*TEXT EXCERPT*:
..............................

Evaluate the log-likelihood of a single LMM datum at parameter values `β`, `Σ`, 
and `σ²`. The lower triangular Cholesky factor `L` of `Σ` must be supplied too.
The fields `obs.μγ` and `obs.νγ` are overwritten by the posterior mean and 
posterior variance of random effects. If `updater==true`, fields `obs.ztr`, 
`obs.xtr`, and `obs.rtr` are updated according to input parameter values. 
Otherwise, it assumes these three fields are pre-computed. 
"""
function logl!(
        obs     :: LmmObs{T}, 
        β       :: Vector{T}, 
        Σ       :: Matrix{T},
        L       :: Matrix{T},
        σ²      :: T,
        updater :: Bool = false
        ) where T <: AbstractFloat
    n, p, q = size(obs.X, 1), size(obs.X, 2), size(obs.Z, 2)
    σ²inv   = inv(σ²)
    ####################
    # Evaluate objective
    ####################
    # form the q-by-q matrix: Lt Zt Z L
    copy!(obs.ltztzl, obs.ztz)
    BLAS.trmm!('L', 'L', 'T', 'N', T(1), L, obs.ltztzl) # O(q^3)
    BLAS.trmm!('R', 'L', 'N', 'N', T(1), L, obs.ltztzl) # O(q^3)        
    # form the q-by-q matrix: M = σ² I + Lt Zt Z L
    copy!(obs.storage_qq, obs.ltztzl)

..............................

*WRITTEN PROBLEM 1*:
In the log-likelihood code excerpt, what overwrites the fields `obs.μγ` and `obs.νγ`?

..............................

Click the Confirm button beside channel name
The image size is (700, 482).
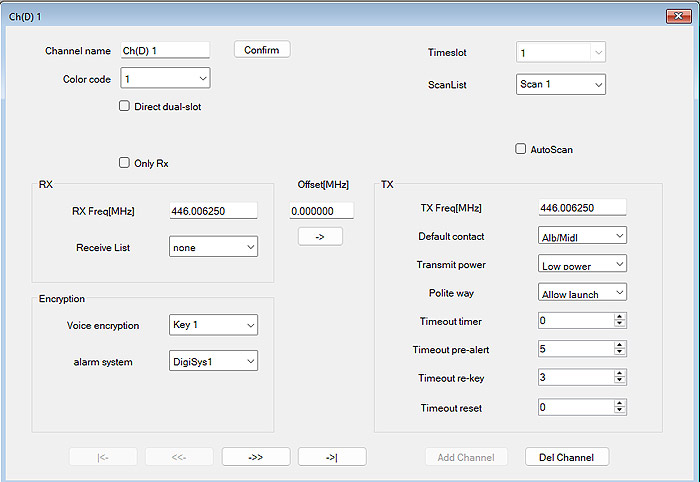click(262, 49)
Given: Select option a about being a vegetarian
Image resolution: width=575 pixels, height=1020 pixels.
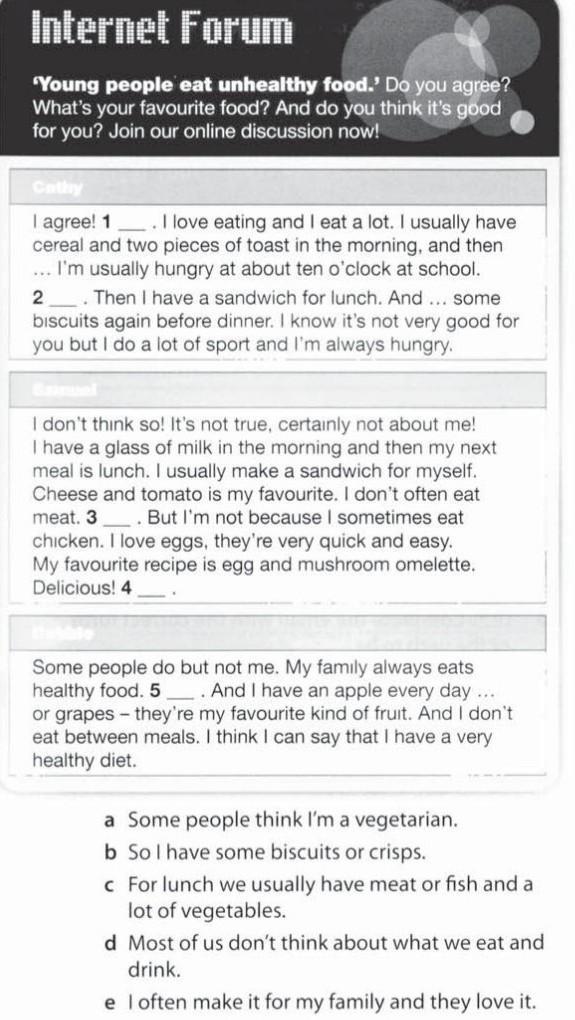Looking at the screenshot, I should (x=281, y=820).
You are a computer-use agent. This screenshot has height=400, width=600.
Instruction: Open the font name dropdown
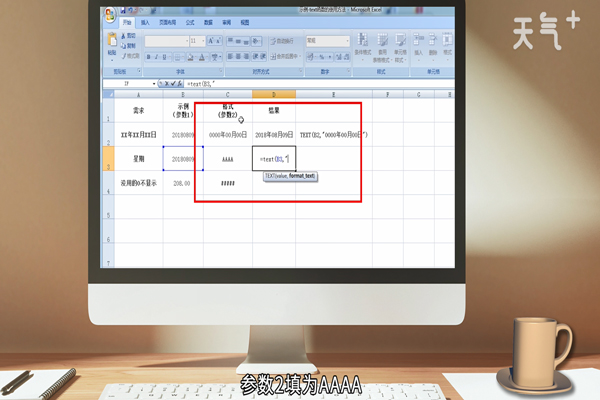coord(184,41)
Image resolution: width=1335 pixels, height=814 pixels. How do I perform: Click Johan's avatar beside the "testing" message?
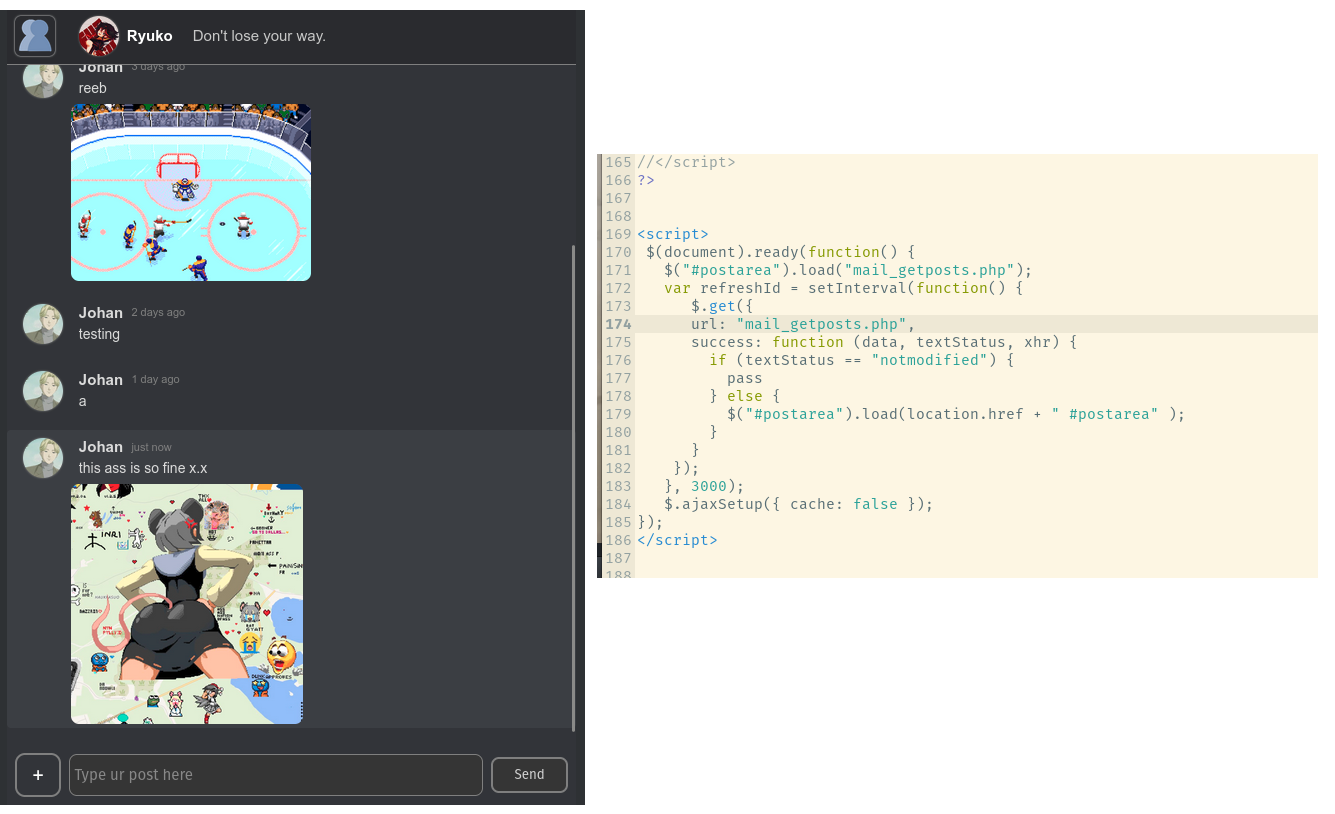43,324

..............................

*WRITTEN PROBLEM 2*:
Please copy the rows verbatim, starting at the line that contains "You are a computer-use" and continuing through the last row. Omit the pictures.

*WRITTEN ANSWER 1*:
The posterior mean and posterior variance of the random effects.

*WRITTEN ANSWER 2*:
You are a computer-use agent. This screenshot has height=400, width=600.
Instruction: Open the font name dropdown
coord(184,41)
Image resolution: width=1335 pixels, height=814 pixels. How do I perform: Click Johan's avatar beside the "testing" message?
43,324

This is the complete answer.